For what value of n does $((x!)^n) / (x^x)$ approach neither 0 or infinity?

Question

I like messing around with numbers and I had a stupid thought. When $n = 2$ the equation approaches infinity but when $n = 1$ it approaches $0$. This isn't that weird but shouldn't there be a number of n that neither approaches 0 nor infinity, if so what would it be?

Answer 1

There is no such value of $n$, but it'll be hard to see that by just numerical experimentation. Let's define

$$f_n(x) = {(x!)^n \over x^x}$$

and then you're asking what $\lim_{x \to \infty} f_n(x)$ is as a function of $n$. You can take logs to get

$$\log f_n(x) = n \log (x!) - x \log x$$

At this point it helps to use "Stirling's approximation" $$x! \approx \sqrt{2\pi x} \left( {x \over e} \right)^x$$ and so $$\log (x!) \approx {1 \over 2} \log (2\pi) + x \log x - x.$$

Therefore you have

$$\log f_n(x) = n \left( {1 \over 2} \log (2\pi) + x \log x - x \right) - x \log x$$

or with some rearrangement

$$ \log f_n(x) = (n-1) x \log x + n (C-x) $$

where I've also defined $C = {1 \over 2} \log (2\pi)$. Now if $n \le 1$ this goes to $-\infty$ as $x \to \infty$. and so $f_n(x) \to 0$. If $n > 1$ then $\lim_{n \to \infty} \log f_n(x) = \infty$ and so $\lim_{n \to \infty} f_n(x) \to \infty$ as well.

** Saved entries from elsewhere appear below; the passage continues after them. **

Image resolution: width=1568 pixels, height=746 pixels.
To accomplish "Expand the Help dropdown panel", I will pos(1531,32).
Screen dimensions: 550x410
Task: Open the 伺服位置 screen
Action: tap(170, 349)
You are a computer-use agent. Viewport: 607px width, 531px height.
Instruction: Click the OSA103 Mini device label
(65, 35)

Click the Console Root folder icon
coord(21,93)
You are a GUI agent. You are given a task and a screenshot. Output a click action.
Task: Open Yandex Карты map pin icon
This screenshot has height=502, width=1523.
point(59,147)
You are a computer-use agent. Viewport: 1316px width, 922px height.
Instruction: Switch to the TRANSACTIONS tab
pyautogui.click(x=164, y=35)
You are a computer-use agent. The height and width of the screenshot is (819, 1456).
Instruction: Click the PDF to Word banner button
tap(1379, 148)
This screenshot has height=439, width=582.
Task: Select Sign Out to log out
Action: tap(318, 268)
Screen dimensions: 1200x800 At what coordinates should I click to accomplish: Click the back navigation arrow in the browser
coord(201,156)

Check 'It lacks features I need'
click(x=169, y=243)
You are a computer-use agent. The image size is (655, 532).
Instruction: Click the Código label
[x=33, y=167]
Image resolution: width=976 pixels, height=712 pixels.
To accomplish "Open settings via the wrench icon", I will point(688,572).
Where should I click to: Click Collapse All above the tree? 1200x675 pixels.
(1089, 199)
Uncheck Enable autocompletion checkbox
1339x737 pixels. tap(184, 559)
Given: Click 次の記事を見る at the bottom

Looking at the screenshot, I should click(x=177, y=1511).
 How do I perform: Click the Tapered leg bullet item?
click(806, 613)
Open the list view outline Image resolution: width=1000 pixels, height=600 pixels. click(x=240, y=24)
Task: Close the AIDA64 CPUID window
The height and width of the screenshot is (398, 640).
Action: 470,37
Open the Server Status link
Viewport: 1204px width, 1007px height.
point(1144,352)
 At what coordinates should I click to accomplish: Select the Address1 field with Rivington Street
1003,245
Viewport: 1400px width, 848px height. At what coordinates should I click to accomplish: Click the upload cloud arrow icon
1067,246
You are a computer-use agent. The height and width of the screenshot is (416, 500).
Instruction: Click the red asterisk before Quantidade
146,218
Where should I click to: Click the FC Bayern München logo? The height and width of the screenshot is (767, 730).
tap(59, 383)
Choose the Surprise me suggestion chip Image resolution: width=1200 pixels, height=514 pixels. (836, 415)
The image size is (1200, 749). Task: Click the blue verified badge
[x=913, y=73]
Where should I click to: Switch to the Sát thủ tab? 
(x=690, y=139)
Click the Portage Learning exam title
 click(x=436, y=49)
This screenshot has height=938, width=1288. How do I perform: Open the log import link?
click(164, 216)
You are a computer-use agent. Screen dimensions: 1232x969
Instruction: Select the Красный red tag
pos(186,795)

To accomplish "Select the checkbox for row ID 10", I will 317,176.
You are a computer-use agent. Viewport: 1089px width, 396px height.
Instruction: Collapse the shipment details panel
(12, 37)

But if $n$ is not much more than 1 then you basically have no chance of seeing this if you're just experimenting by sticking numbers into a calculator. The way to compute this when $x$ gets large is to work in terms of the logarithm $\log (x!)$, which can be computed directly in some mathematical software. This shows, for example, that $f_{1.1}(20000) \approx 2.4 \times 10^{-950}$. Sure looks like it's going to zero!

But as $x$ increases it turns around: $f_{1.1}(30000) \approx 3.5 \times 10^{-897}$. And eventually it goes off to positive infinity: $f_{1.1}(100000) \approx 6.3 \times 10^{+2230}$.